- **What to do**
Set the data down exactly as it stands, and keep its pictures out.

[Opening Material provided section]

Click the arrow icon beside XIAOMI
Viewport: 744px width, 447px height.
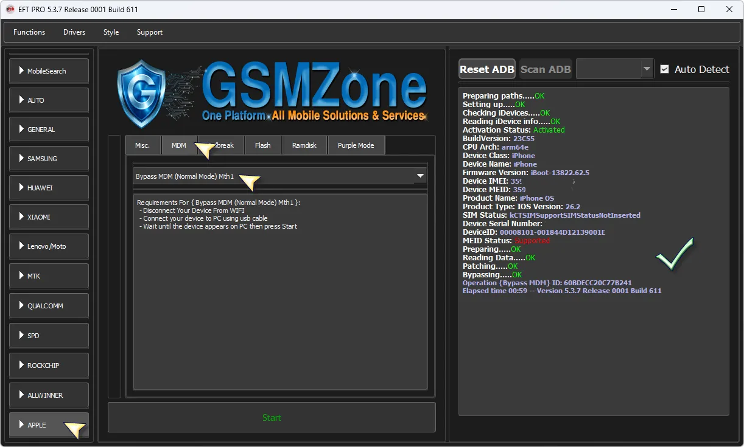[x=21, y=217]
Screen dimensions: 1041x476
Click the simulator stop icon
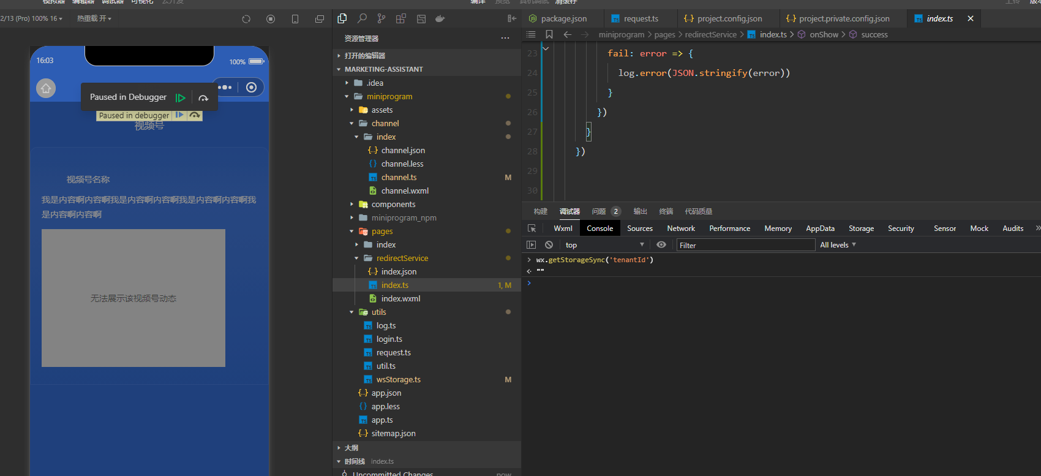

[Closing Material provided section]

- **Exercise response**
Click the arrow icon beside XIAOMI
Viewport: 744px width, 447px height.
[x=21, y=217]
Screen dimensions: 1041x476
Click the simulator stop icon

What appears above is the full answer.